Participants were able to enter the event at four distance levels:15, 30, 50 and 100 miles. The ride is designed for pleasure and exercise; it is not a race.
"This is a great event," said cyclist Kyle Rippe, a Kennesaw native participating for a third year. "It seems to grow every year and it's all for a good cause."
With entry fees at $35 per person, the turnout will fund approximately 14 percent of the nonprofit's operating expenses for their $350,000 annual budget. That percentage amounts to roughly $50,000, making the Century the largest single fundraiser. Participation in events like these is critical for the organization's success.
Riders not only consist of local community members, but also of people like Rippe from surrounding counties. One couple from Cumming stated they heard about the event through word of mouth and were eager to join. Walt Sullins, chairman for the event, stated that this year has seen participants from Pennsylvania and Orlando.
"We've got a riding club [that's part] of NGCA [North Georgia Cyclist Association] out of Gainesville with 39 riders," Sullins said.
With 490 riders pre-registered -- an increase of about 30 percent from last year -- between 850 to 1,000 cyclist enthusiasts were expected to turn out for the ride. The swarm of smiling and energetic people at the registration tent showed potential for that high mark to be reached with ease.
"We're slammed here," said Gordon Gilley, chief professional officer for Boys & Girls Clubs of Bartow County Inc. "This has evolved into a real monster [of an event]."
Including support from local businesses and civic groups, up to 200 volunteers were scattered around the county at rest stops in Kingston, Adairsville, Pine Log, Cedar Creek Baptist, Barnsley Gardens, Oak Grove and Cassville Baptist.
A group of five Adairsville residents served as volunteers for the rest stop located at the United Community Bank. Martha Landen and her daughter Sarah have been volunteering for the event over the past eight years and are "just customers and residents who wanted to help."
Alongside the Landen's was former bank employee and citizen Derenda Flemons, who stated that they were expecting 500 cyclists to stop at their location for a rest. "We're the halfway point," she said, "so they don't look too exhausted when they get here.
"There's a big demand for Gatorade, last year it was water," Flemons stated, "We can't make it fast enough." Noting the healthy snacks and liquids offered to participants, fresh bananas, grapes and orange slices, and peanut butter and honey sandwiches accompanied granola bars and Little Debbie oatmeal pies.
"[The riders] asked for honey. It gives them energy and the peanut butter is a good protein source," Flemons said.
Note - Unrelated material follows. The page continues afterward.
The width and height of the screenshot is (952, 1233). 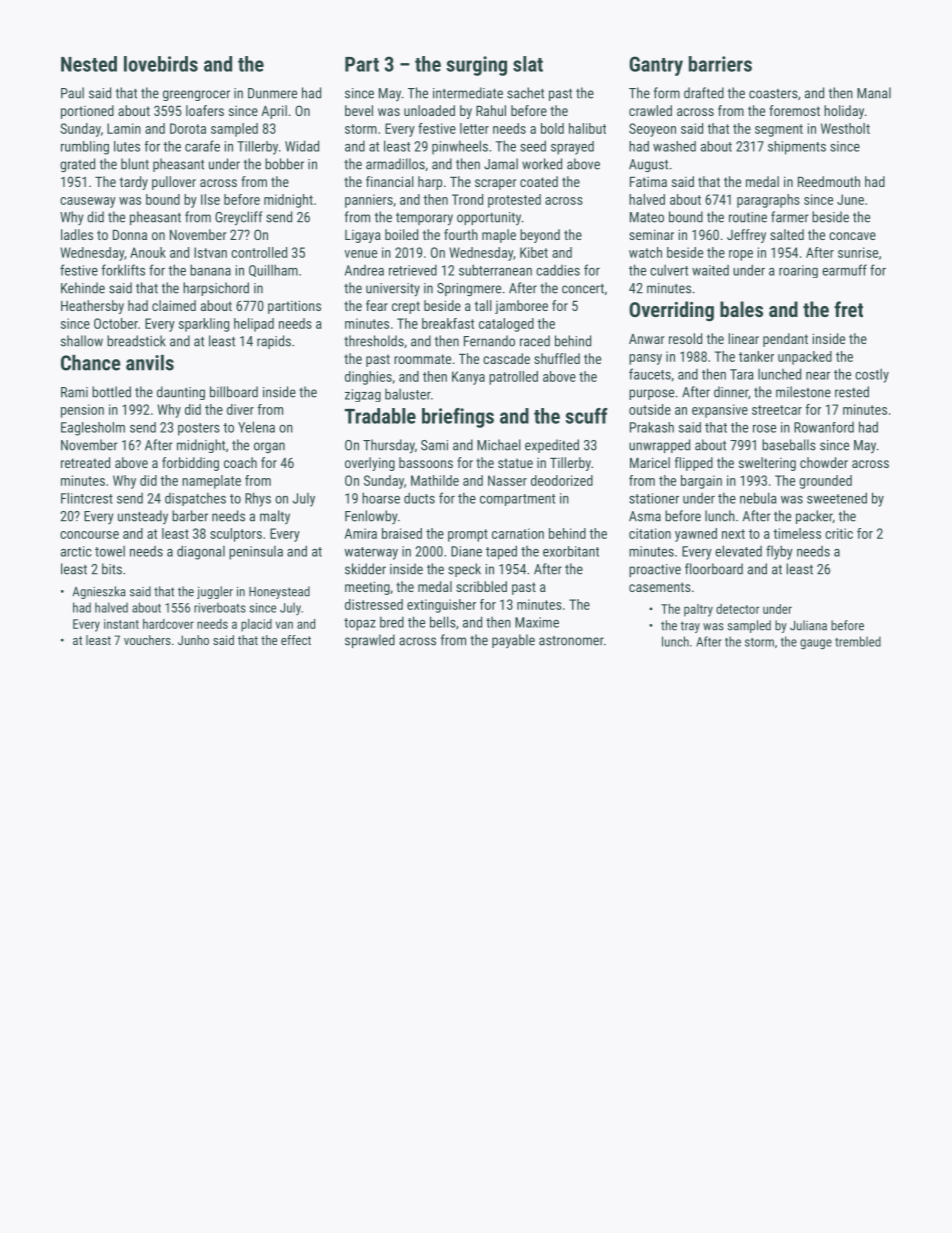 I want to click on chowder, so click(x=824, y=462).
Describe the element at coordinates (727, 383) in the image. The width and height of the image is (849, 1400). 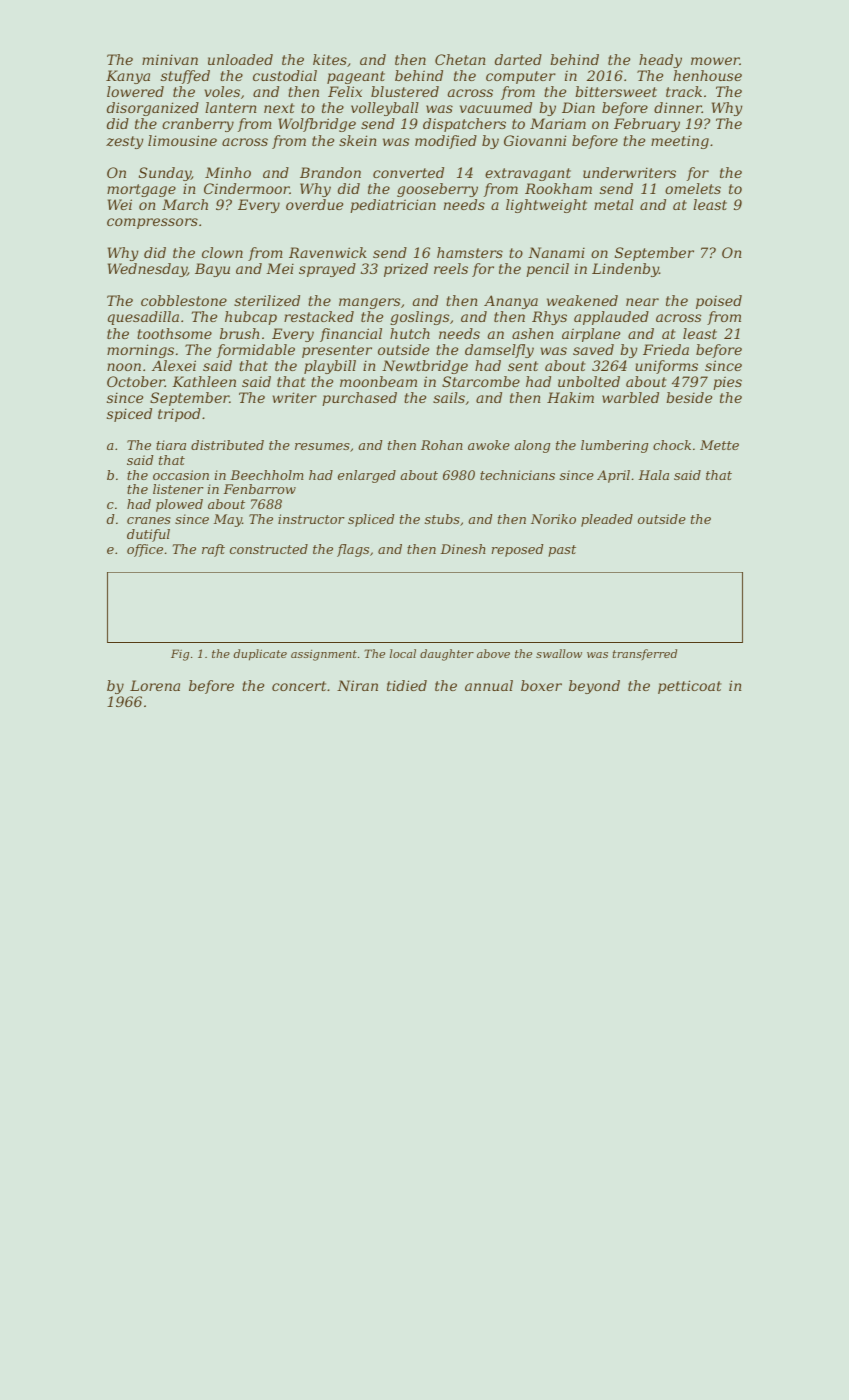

Volunteers and bank employees provided all snacks offered to Century cyclists.
Although rest stops and water locations were placed along the route, support trucks continuously traveled the course, ready to provide assistance to stranded riders or anyone who, in Sullins's words, "ran out of gas."
"Primarily what happens is someone cramps up about the last 40 miles," Sullins said. "We've got trucks going back and forth so you won't get stranded out there."
Sullins and Gilley stated that two people have completed the 100 mile trek twice. One of those riders made his third Century ride for the same event. "One of my friends invited me here a few years ago," Marty Mercer said while tweeting his progress at the Adairsville rest stop. "It's a beautiful course, not too hilly, with good stops and friendly volunteers." Mercer, who resides in Atlanta, advises all riders to stay hydrated and pace themselves.